**Problem requirements**
Retrieve all lines below that have the string "agent".

**Record set**
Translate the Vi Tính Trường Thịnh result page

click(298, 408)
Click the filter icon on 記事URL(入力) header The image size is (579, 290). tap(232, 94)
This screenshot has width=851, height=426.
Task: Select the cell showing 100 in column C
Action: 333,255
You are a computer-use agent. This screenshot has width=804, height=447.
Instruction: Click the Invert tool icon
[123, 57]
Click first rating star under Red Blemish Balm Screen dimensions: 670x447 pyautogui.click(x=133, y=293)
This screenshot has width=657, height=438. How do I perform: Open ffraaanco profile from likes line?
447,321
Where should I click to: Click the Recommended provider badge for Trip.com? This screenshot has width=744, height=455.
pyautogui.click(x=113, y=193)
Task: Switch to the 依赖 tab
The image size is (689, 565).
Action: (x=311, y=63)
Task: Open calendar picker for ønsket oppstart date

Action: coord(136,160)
* * *
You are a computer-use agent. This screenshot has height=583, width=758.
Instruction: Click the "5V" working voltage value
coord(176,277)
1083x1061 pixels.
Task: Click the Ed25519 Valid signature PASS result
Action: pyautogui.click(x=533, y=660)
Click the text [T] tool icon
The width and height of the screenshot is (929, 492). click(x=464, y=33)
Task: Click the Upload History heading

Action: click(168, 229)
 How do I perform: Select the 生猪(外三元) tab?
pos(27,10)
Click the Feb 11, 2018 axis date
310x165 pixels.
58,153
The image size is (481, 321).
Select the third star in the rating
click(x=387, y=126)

**Reply to the task**
You are a computer-use agent. This screenshot has width=804, height=447.
You are a computer-use agent. This screenshot has height=583, width=758.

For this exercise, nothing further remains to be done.